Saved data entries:
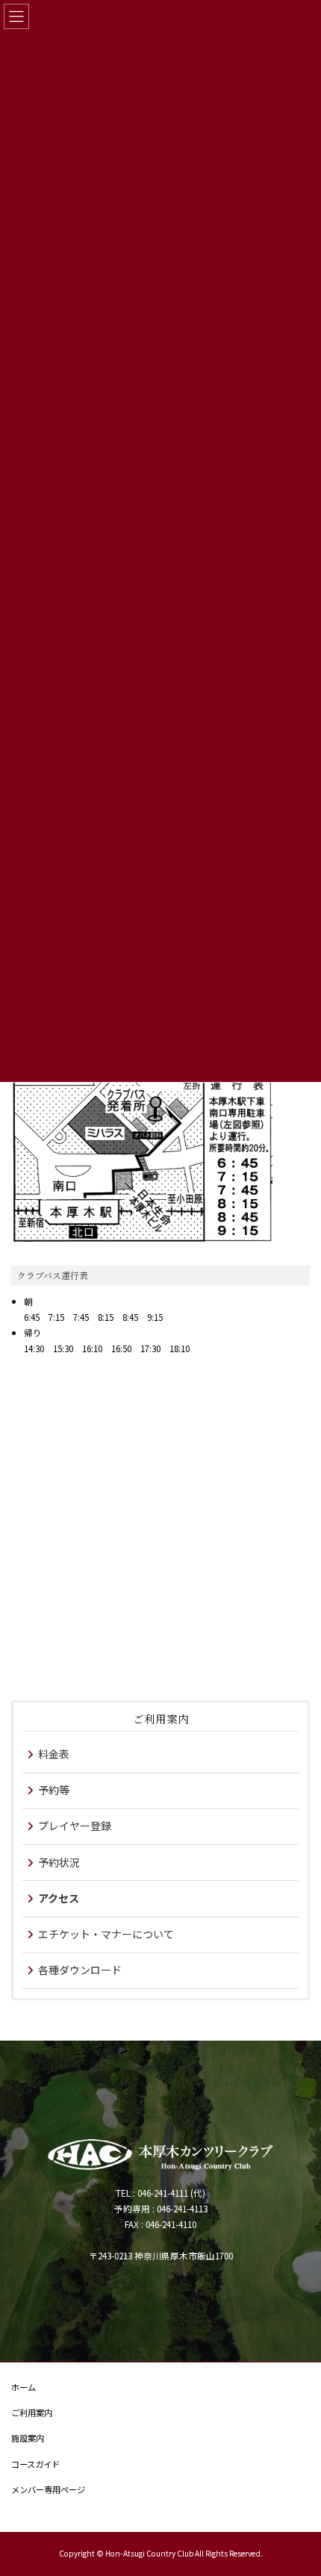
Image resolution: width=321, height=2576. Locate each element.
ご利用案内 (161, 1718)
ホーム (23, 2387)
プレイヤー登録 (74, 1825)
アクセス (58, 1898)
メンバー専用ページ (48, 2489)
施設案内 (27, 2439)
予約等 (53, 1789)
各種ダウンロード (80, 1969)
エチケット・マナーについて (106, 1933)
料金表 (53, 1753)
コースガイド (35, 2464)
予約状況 (59, 1862)
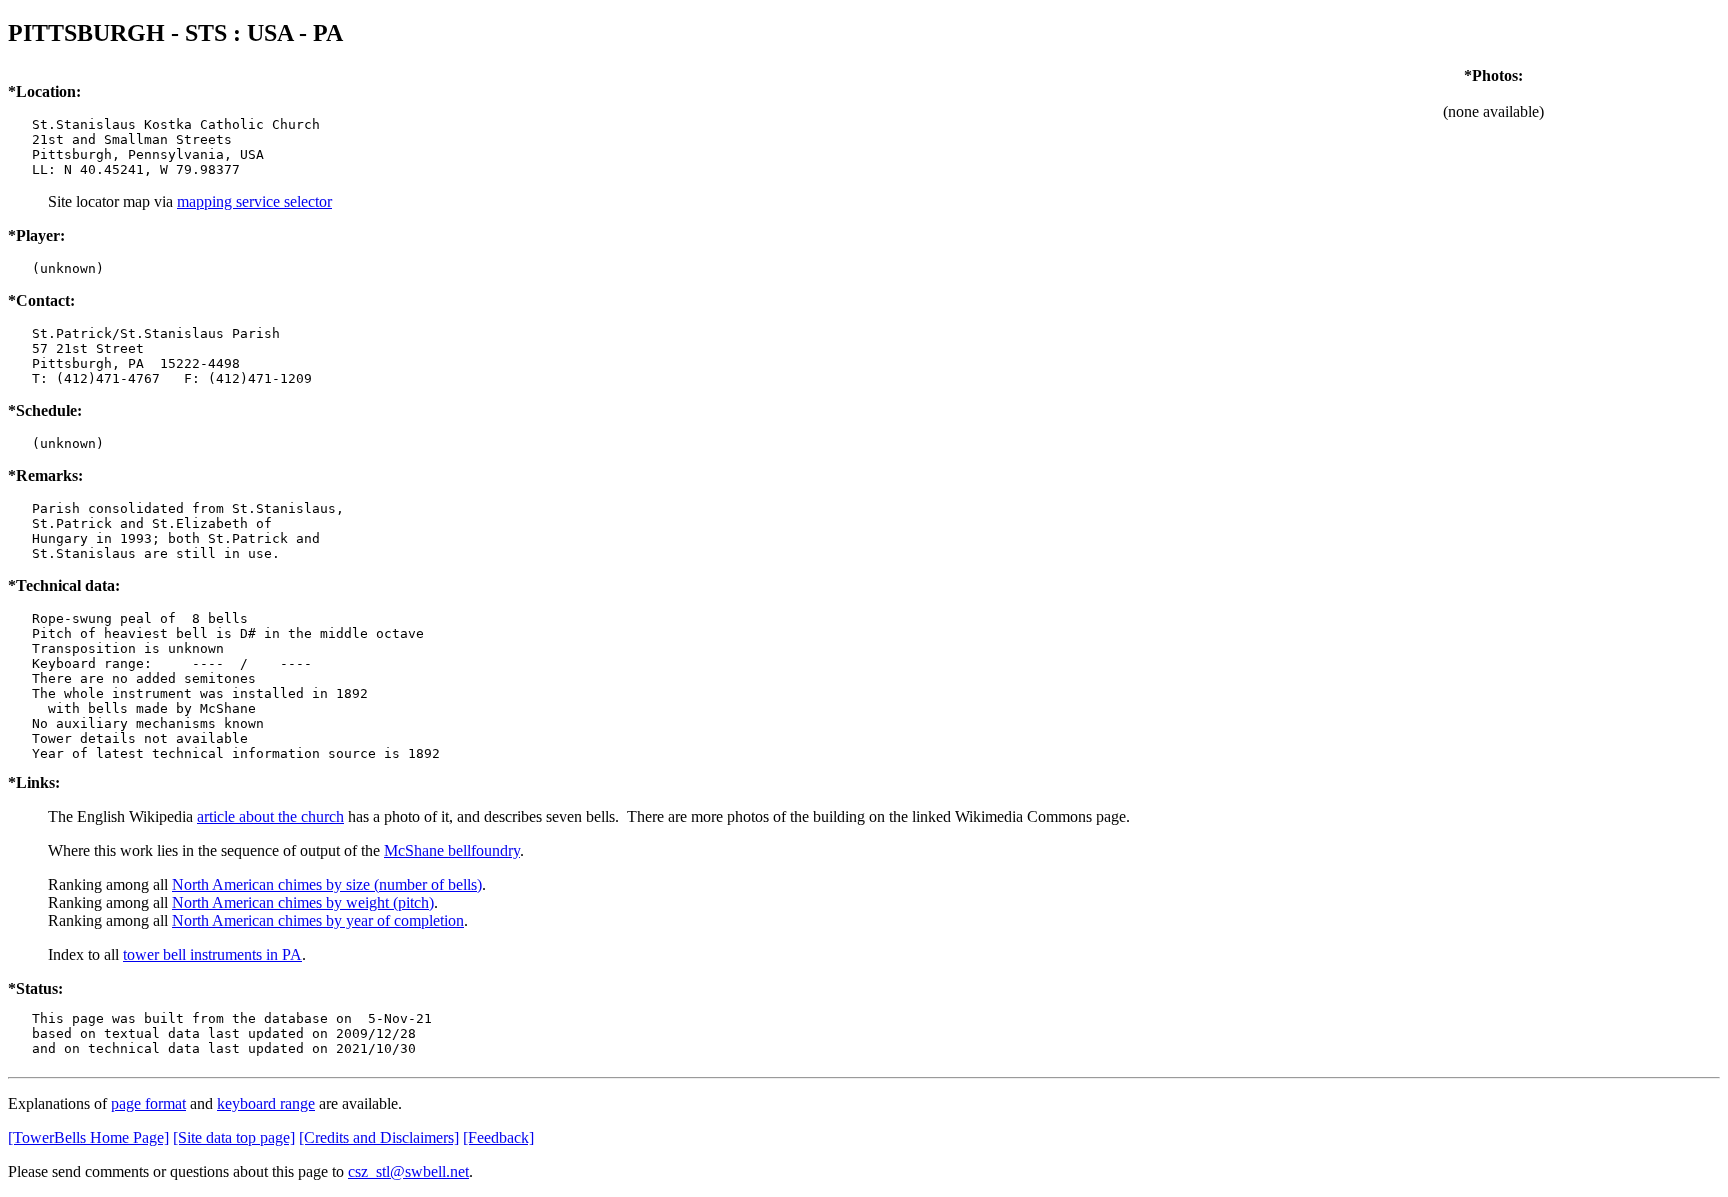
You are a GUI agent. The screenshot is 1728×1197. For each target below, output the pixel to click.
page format (148, 1103)
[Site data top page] (234, 1137)
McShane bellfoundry (452, 850)
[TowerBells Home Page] (88, 1137)
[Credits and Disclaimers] (379, 1137)
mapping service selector (254, 201)
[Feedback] (498, 1137)
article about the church (270, 816)
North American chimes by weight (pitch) (303, 902)
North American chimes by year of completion (318, 920)
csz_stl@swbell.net (408, 1171)
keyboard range (266, 1103)
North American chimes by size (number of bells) (327, 884)
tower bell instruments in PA (212, 954)
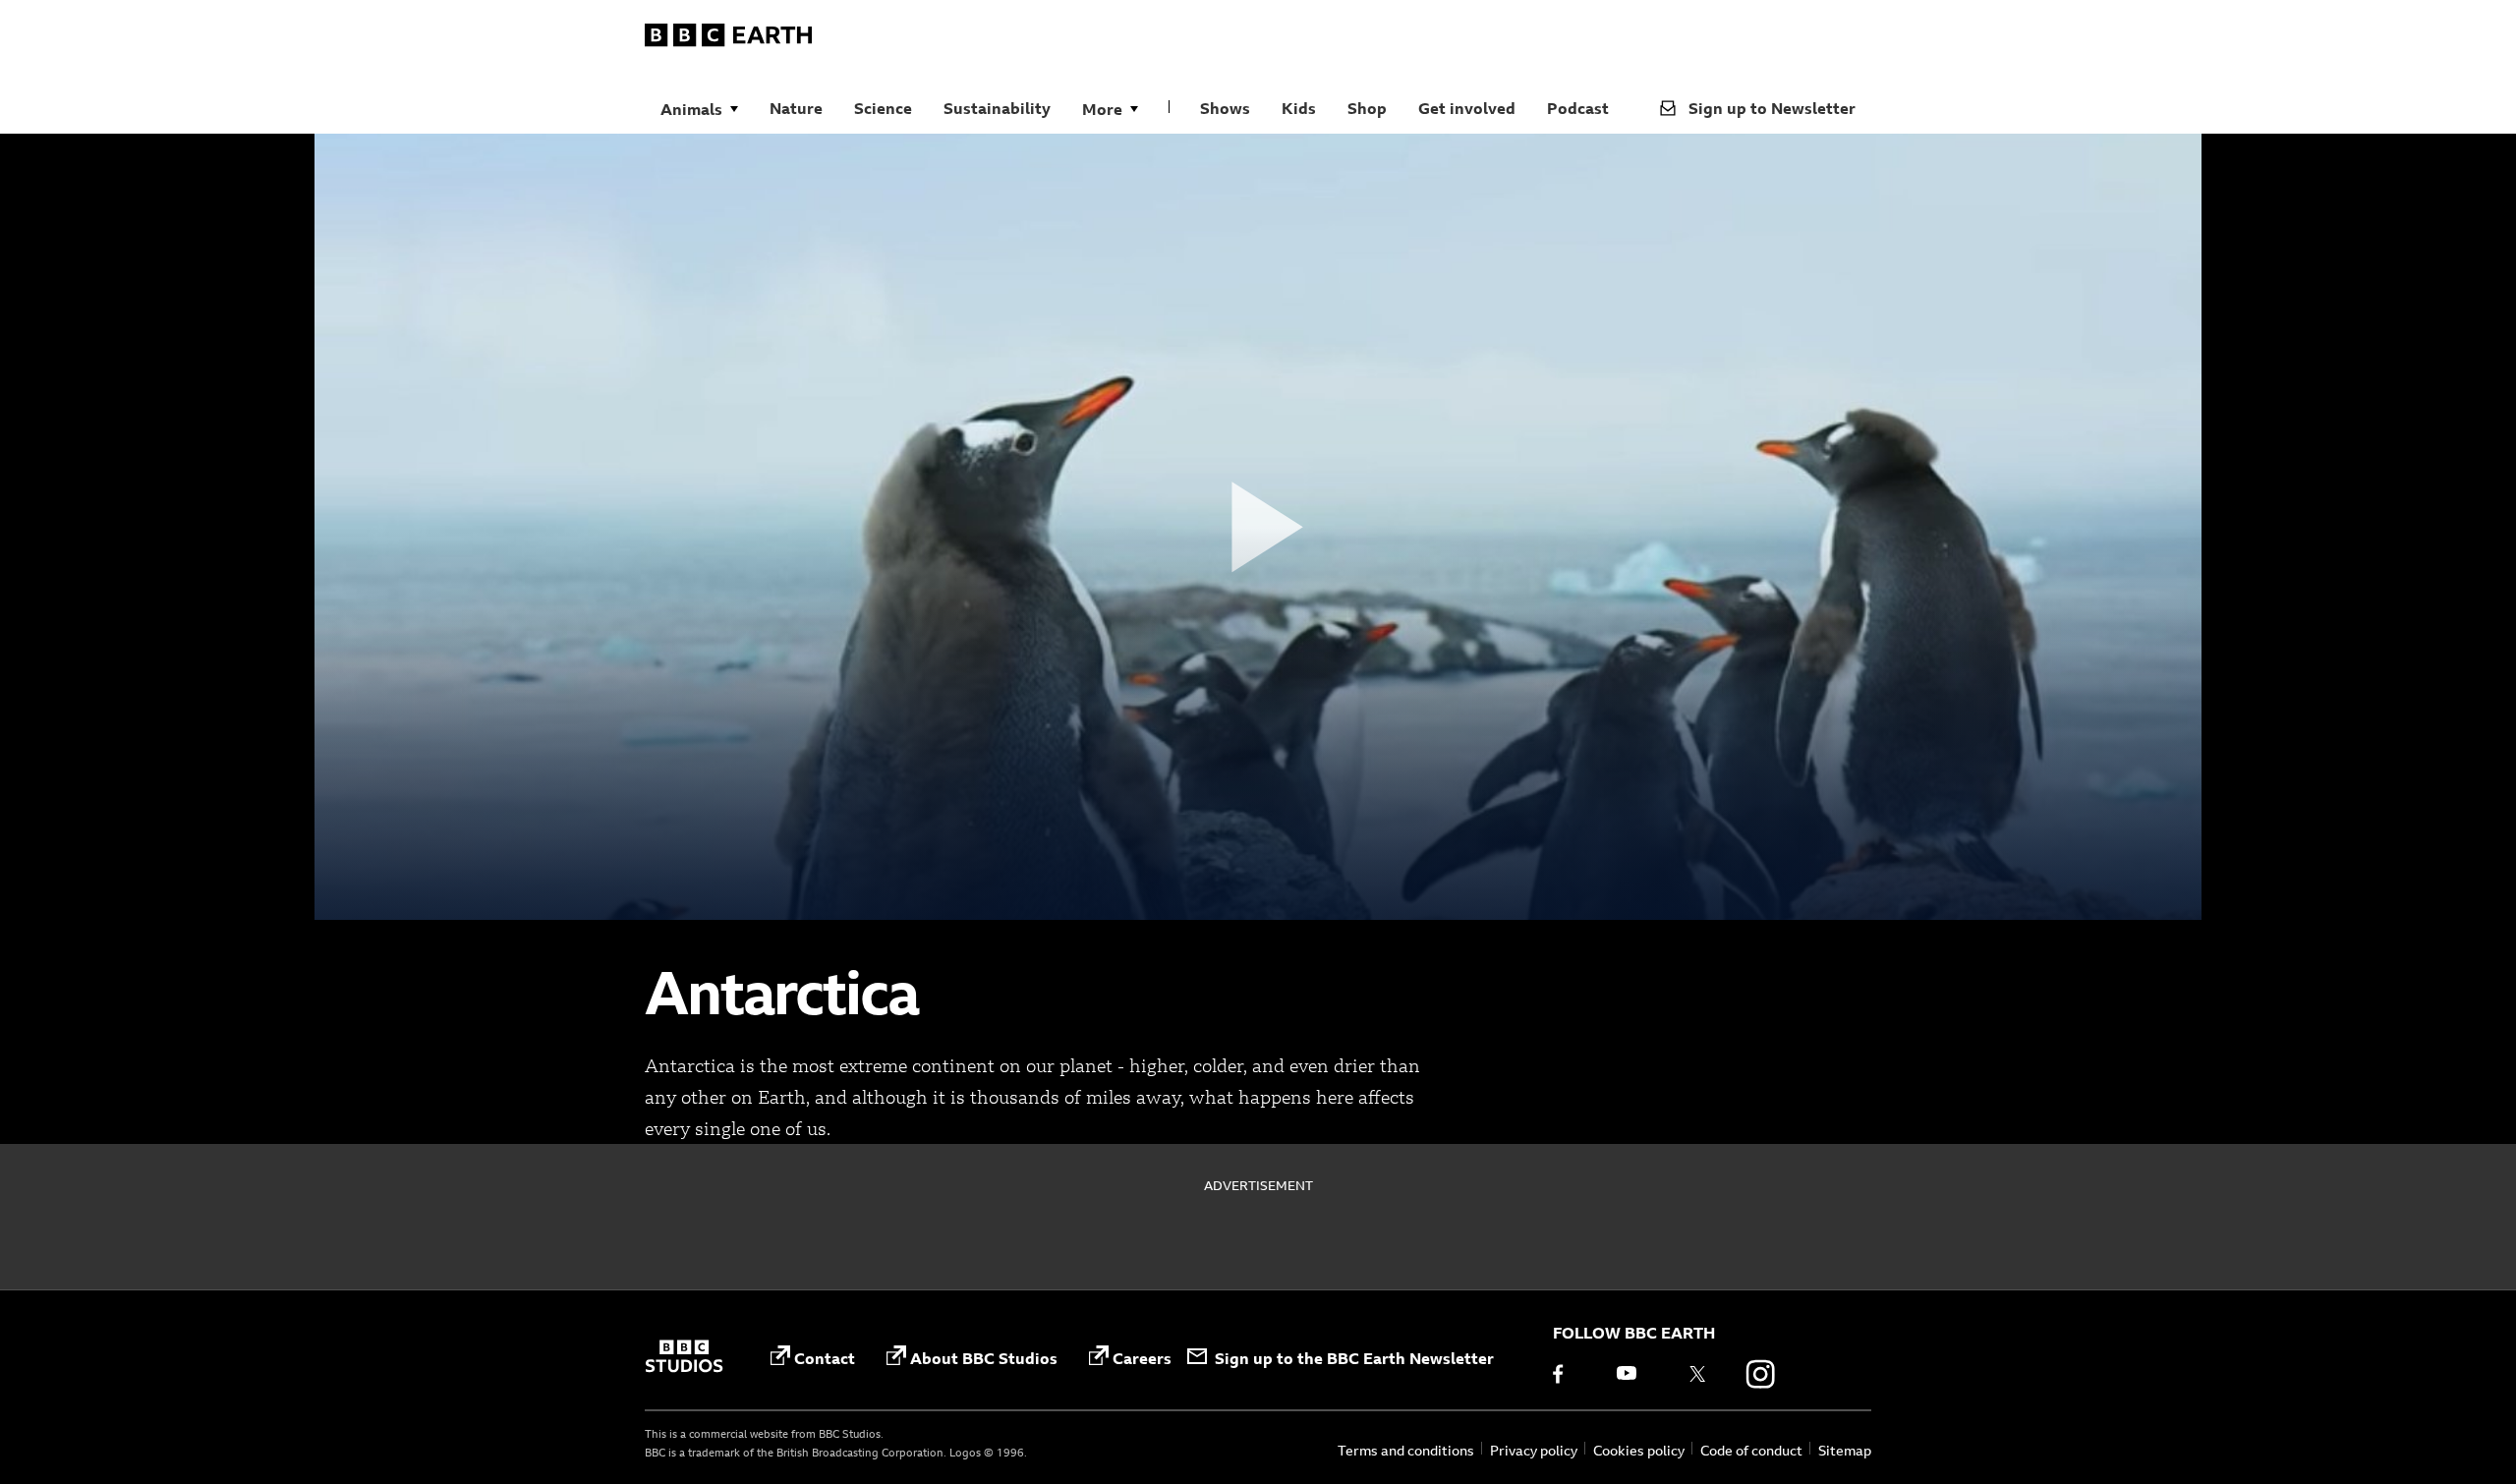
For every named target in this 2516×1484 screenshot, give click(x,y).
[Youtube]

- [TASK PROMPT] Repeat only what lies between the start of the data and the end of the line containing "[Credits and Disclaimers] (379, 1137)", exactly, with pictures left out.

- [RESPONSE TO THE TASK]
Image resolution: width=321, height=2576. Locate each element.
ご利用案内 (161, 1718)
ホーム (23, 2387)
プレイヤー登録 (74, 1825)
アクセス (58, 1898)
メンバー専用ページ (48, 2489)
施設案内 (27, 2439)
予約等 (53, 1789)
各種ダウンロード (80, 1969)
エチケット・マナーについて (106, 1933)
料金表 (53, 1753)
コースガイド (35, 2464)
予約状況 (59, 1862)
You are a GUI agent. The screenshot is 1728×1197. For each target below, output the pixel to click.
page format (148, 1103)
[Site data top page] (234, 1137)
McShane bellfoundry (452, 850)
[TowerBells Home Page] (88, 1137)
[Credits and Disclaimers] (379, 1137)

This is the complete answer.